Credit: UN Photo/Nasim Fekrat
The report known as the second volume of the Fifth Assessment Report, released by the UN’s Intergovernmental Panel on Climate Change (IPCC) noted that “human interference with the climate system is occurring, and climate change poses risks for human and natural systems”.
These are the report’s key references to population, with direct quotes from the report:
Freshwater resources
- Non-climatic drivers such as population increase, economic development, urbanisation, and land-use or natural geomorphic changes also challenge the sustainability of resources by decreasing water supply or increasing demand.
- Over the next few decades and for increases in global mean temperature of less than around 2oC above pre-industrial, changes in population will generally have a greater effect on changes in resource availability than will climate change. Climate change would, however, regionally exacerbate or offset the effects of population pressures.
Coastal systems and low-lying areas
- The population and assets projected to be exposed to coastal risks as well as human pressures on coastal ecosystems will increase significantly in the coming decades due to population growth, economic development, and urbanisation.
- All the studies indicate high and growing exposure of low-lying coastal areas. The Low Elevation Coastal Zone (LECZ) constitutes 2% of the world’s land area but contains 10% of world’s population (600 million) and 13% of world’s urban population (360 million) based on year 2000 estimates.
- About 65% of the world’s cities with populations of over 5 million are located in the LECZ.
- The population living in coastal lowlands is increasing and more than 270 million people in 2010 are already exposed to flooding by the 1-in-100 year coastal flood. Population growth and land subsidence in coastal lowlands are the major causes; therefore there is very low attribution to climate change.
Food security and food production systems
- Developing countries rely heavily on climate -dependent agriculture and especially in conjunction with poverty and rapid increase in population they are vulnerable to climate change. While food insecurity is concentrated mostly in developing countries situated in the tropics global food supply may also be affected by heat stress in both temperate and subtropical regions.

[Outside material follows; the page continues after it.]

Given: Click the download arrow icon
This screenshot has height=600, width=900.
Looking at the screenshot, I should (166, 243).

Human health and the role of family planning
- Although population growth rates and total population size do not alone determine emissions, population size is an important factor. One study showed that CO2 emissions could be lower by 30% by 2100 if access to contraception was provided to those women expressing a need for it. Providing the unmet need for contraceptive services in areas such as the Sahel region of Africa that has both high fertility and high vulnerability to climate change can potentially significantly reduce human suffering as climate change proceeds. This is important not only in poor countries, however, but also some rich ones like the US, where there is unmet need for reproductive health services as well as high CO 2 emissions per capita.

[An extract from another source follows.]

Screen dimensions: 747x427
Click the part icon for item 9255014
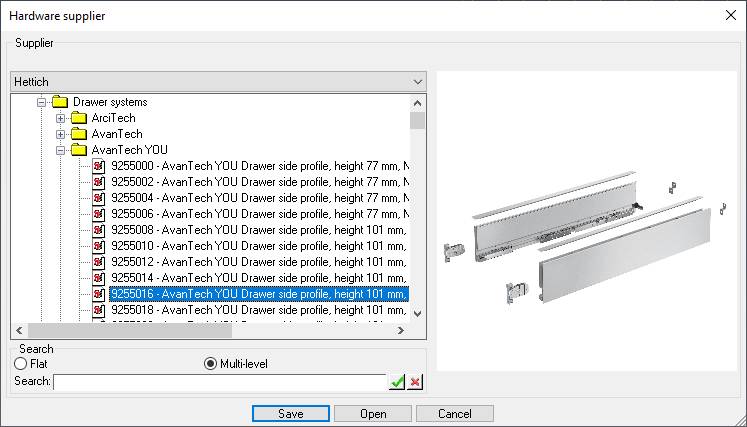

- Slowing population growth through lowering fertility, as might be achieved by increasing access to family planning, has been associated with improved maternal and child health – the co - benefit - in two main ways: increased birth spacing and reducing births by very young and old mothers.
- Programs to provide access to reproductive health services for all women will not only lead to slower population growth and its associated energy demands, but also will reduce the numbers of child and maternal deaths.

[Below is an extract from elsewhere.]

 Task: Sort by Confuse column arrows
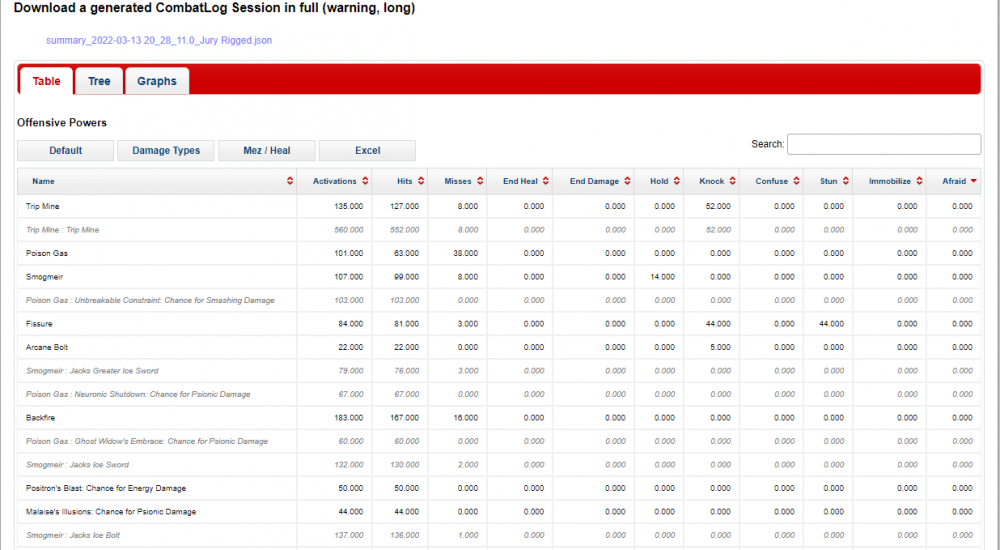pos(797,181)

Key economic sectors and services
- For most economic sectors, the impacts of drivers such as changes in population, age structure, income, technology, relative prices, lifestyle, regulation, and governance are projected to be large relative to the impacts of climate change.
Human security
- Climate change over the 21st century is projected to increase displacement of people.
- Displacement risk increases when populations that lack the resources for planned migration experience higher exposure to extreme weather events, in both rural and urban areas, particularly in developing countries with low income.